Extrait du texte.
────────────────

Le passage à la production de longs métrages : années 1980-2023
Durant cette période, on observe un soutien grandissant accordé aux films d’animation par l’Office Fédéral de la Culture (OFC), le Pacte de l’Audiovisuel (SSR-SRG) et les aides régionales, en même temps que se développent les coproductions internationales. Ce premier constat impose de s’intéresser à la mise en place et à l’évolution des outils publics de financement du cinéma en Suisse ainsi qu’aux actions du Groupement suisse du film d’animation (GSFA) engagé dans la légitimation de la « branche », par un travail de défense d’intérêt auprès des collectivités publiques. Cette étude commencera par dresser le panorama helvétique de la production des longs métrages à partir de ces 12 cas avant de développer de manière approfondie les spécificités des parcours et des réseaux romands.
Le facteur économique n’est cependant pas le seul à expliquer le dynamisme actuel dans le secteur de l’animation. Produire un long métrage d’animation destiné à être exploité commercialement en salle fait appel à des compétences spécifiques mais aussi à des réseaux de collaborateurs locaux et internationaux jusqu’alors peu développés en Suisse car ne répondant pas aux besoins d’une production tournée vers le court métrage ou la publicité. L’approche du cinéma d’animation par le processus de production nous incite à nous intéresser à la fois aux formations proposées en Suisse, aux parcours des acteurs du champ et à la mise en place de studios de production spécialisés. Dès 1979, année qui marque le début du tournage de Supersaxo d’Etienne Delessert, la production s’internationalise et des fonds sont levés à l’étranger. Des animateurs sont en outre recrutés en France, en Allemagne, en Italie et en République tchèque pour venir travailler en Suisse. À ce titre, le tournage de Max & Co (2008) des frères Guillaume est emblématique. Les compétences apportées et partagées notamment par Guionne Leroy – engagée sur des productions d’envergure comme Toy Story (1995) ou Chicken Run (2000) et qui a endossé le rôle de superviseur de l’animation pour Max & Co –, ont certainement joué un rôle dans le développement de compétences liées à l’animation en volume chez une nouvelle génération d’animateurs et de techniciens. Malgré son échec commercial, le film des frères Guillaume peut être envisagé comme un point de basculement vers des modes de production nouveaux et d’envergure internationale. On se demandera ainsi dans quelle mesure les longs métrages d’animation sortis après Max & Co en Suisse romande ont bénéficié de l’expérience de jeunes animateurs, à l’image d’Elie Chapuis, qui jouent aujourd’hui un rôle central dans le développement de l’animation en Suisse.

────────────────

Entrées des données
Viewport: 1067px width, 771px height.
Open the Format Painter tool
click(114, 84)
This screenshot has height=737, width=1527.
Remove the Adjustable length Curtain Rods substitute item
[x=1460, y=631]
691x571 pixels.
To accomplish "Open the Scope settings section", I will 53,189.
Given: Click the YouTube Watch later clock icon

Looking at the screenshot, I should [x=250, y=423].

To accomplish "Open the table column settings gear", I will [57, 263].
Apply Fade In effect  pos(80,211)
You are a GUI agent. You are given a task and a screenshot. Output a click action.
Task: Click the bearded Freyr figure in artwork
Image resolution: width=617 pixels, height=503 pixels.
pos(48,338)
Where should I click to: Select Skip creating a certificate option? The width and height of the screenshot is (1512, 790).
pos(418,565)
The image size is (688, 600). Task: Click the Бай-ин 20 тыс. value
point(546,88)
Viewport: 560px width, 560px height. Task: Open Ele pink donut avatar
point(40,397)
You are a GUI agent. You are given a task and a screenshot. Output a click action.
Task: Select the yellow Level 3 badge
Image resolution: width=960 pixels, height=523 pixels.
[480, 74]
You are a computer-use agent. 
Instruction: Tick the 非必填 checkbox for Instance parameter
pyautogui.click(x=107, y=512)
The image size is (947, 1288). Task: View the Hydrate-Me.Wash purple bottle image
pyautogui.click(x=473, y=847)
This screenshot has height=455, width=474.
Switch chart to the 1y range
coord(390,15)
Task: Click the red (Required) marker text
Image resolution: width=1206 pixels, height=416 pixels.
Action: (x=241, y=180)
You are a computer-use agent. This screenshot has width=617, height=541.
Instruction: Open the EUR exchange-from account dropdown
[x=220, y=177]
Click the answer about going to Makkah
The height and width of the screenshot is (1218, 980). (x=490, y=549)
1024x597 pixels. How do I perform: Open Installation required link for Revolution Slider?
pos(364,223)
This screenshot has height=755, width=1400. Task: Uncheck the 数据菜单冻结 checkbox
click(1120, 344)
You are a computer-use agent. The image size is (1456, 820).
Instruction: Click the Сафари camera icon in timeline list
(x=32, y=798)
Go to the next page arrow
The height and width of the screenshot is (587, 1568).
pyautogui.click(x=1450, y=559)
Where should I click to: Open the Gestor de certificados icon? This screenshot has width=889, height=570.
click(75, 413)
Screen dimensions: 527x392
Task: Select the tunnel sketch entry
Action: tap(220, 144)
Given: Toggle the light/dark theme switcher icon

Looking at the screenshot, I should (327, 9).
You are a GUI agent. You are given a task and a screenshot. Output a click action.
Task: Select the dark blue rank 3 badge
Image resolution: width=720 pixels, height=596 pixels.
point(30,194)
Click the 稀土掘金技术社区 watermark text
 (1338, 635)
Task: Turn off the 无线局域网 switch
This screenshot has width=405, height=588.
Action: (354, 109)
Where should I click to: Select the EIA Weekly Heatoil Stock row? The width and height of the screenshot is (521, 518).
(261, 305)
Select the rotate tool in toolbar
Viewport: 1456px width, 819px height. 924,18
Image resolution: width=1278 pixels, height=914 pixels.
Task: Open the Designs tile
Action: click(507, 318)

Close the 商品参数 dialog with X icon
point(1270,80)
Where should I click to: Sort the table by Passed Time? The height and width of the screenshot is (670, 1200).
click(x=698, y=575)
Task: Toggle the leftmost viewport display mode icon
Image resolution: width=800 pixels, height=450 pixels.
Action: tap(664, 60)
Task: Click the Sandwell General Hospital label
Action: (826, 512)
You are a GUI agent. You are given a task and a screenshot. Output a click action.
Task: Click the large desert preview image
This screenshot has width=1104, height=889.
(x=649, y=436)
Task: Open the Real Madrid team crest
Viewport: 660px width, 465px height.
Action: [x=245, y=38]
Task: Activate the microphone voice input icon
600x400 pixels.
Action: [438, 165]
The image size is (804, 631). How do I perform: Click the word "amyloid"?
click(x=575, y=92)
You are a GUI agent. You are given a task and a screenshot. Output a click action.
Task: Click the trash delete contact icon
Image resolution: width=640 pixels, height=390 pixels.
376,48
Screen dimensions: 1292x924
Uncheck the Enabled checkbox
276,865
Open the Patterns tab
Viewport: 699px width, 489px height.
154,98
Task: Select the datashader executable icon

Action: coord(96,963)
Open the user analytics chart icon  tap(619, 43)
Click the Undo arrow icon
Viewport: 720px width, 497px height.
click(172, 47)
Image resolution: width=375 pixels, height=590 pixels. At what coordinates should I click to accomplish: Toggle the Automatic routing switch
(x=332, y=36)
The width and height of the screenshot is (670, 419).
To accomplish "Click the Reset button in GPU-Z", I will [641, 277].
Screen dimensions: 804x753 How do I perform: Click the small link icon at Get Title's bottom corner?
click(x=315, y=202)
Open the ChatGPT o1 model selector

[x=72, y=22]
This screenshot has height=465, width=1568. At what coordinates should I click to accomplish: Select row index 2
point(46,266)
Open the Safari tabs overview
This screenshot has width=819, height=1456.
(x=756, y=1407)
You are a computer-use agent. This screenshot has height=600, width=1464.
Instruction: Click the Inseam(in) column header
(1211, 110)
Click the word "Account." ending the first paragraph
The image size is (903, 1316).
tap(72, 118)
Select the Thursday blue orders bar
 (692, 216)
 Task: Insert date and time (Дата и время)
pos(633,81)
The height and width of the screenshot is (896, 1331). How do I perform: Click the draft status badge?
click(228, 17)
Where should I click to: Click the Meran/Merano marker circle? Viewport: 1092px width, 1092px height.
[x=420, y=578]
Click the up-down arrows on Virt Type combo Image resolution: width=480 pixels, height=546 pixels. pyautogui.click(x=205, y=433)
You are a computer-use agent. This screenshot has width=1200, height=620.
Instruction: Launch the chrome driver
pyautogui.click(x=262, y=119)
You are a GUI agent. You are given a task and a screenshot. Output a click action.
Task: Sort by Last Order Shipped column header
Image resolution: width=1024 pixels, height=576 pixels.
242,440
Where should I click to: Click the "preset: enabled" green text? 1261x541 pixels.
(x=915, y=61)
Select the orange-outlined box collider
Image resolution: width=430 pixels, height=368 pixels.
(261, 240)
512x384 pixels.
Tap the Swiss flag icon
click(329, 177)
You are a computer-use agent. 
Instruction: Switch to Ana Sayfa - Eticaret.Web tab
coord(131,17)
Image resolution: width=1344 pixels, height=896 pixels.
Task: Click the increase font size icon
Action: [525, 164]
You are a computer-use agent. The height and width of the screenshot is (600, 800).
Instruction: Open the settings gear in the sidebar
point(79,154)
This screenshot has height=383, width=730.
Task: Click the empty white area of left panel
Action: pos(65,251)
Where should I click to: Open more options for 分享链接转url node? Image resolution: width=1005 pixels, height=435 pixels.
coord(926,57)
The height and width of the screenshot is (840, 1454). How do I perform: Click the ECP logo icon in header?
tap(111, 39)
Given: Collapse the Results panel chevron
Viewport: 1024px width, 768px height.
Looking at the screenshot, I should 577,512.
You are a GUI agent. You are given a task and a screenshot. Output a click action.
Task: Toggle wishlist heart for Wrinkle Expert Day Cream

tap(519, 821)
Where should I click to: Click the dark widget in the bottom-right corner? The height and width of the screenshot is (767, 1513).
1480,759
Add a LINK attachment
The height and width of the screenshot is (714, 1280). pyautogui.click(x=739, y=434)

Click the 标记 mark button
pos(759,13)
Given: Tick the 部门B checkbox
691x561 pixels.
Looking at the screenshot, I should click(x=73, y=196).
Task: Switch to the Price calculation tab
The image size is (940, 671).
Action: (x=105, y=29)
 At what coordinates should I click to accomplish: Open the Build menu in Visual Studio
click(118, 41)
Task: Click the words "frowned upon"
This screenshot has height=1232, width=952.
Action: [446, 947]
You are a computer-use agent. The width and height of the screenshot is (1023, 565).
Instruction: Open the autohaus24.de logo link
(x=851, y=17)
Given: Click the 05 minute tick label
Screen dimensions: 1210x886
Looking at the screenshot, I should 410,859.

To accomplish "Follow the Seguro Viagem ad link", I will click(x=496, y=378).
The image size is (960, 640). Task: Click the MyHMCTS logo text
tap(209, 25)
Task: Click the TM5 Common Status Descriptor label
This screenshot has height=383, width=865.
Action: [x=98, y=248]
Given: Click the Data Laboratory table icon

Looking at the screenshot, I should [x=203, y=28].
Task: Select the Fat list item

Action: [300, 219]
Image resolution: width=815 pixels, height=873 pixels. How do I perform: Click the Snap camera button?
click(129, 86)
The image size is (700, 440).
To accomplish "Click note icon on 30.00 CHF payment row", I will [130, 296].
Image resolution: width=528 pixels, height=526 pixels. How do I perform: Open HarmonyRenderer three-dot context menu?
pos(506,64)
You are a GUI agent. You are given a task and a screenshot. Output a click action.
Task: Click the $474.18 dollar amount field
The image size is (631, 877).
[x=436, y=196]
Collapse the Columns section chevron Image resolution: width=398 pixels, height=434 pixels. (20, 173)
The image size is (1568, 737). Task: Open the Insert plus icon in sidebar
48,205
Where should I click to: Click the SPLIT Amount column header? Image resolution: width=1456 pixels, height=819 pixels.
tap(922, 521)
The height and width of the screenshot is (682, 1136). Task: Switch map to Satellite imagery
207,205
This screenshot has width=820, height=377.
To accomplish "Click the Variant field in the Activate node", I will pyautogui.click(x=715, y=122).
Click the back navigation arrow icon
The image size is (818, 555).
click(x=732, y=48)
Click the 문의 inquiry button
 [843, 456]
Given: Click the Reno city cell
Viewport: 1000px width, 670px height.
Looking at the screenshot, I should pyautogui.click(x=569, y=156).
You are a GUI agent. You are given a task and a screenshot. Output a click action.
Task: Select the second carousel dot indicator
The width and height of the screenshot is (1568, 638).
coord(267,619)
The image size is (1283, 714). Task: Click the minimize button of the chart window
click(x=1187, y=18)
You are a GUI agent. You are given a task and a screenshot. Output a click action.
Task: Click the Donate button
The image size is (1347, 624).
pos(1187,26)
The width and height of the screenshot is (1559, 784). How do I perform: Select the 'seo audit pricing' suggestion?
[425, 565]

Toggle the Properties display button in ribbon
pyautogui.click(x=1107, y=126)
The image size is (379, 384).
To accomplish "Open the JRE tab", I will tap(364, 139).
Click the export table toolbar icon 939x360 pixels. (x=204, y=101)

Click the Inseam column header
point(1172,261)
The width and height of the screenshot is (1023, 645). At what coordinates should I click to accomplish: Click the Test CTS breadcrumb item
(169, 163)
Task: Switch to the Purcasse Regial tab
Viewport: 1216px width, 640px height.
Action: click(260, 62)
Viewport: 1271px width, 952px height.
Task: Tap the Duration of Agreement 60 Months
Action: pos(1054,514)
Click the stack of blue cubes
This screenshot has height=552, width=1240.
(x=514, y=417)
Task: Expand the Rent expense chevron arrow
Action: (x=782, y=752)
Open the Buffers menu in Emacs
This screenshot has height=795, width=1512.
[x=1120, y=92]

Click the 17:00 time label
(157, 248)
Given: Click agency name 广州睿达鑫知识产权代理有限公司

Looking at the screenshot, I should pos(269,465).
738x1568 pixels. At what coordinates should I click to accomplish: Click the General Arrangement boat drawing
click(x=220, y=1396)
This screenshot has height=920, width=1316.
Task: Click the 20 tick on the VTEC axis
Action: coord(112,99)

────────────────

Énoncé 1. Dans l'extrait sur le long métrage d'animation en Suisse, recopiez tout le passage qui va de « Le passage à » jusqu'à « des réseaux romands. ».
Énoncé 2. Traduisez en anglais cette phrase de l'extrait sur le long métrage d'animation en Suisse : « Le facteur économique n’est cependant pas le seul à expliquer le dynamisme actuel dans le secteur de l’animation. »

Résultat 1.
Le passage à la production de longs métrages : années 1980-2023
Durant cette période, on observe un soutien grandissant accordé aux films d’animation par l’Office Fédéral de la Culture (OFC), le Pacte de l’Audiovisuel (SSR-SRG) et les aides régionales, en même temps que se développent les coproductions internationales. Ce premier constat impose de s’intéresser à la mise en place et à l’évolution des outils publics de financement du cinéma en Suisse ainsi qu’aux actions du Groupement suisse du film d’animation (GSFA) engagé dans la légitimation de la « branche », par un travail de défense d’intérêt auprès des collectivités publiques. Cette étude commencera par dresser le panorama helvétique de la production des longs métrages à partir de ces 12 cas avant de développer de manière approfondie les spécificités des parcours et des réseaux romands.

Résultat 2. However, the economic factor is not the only one that explains the current dynamism in the animation sector.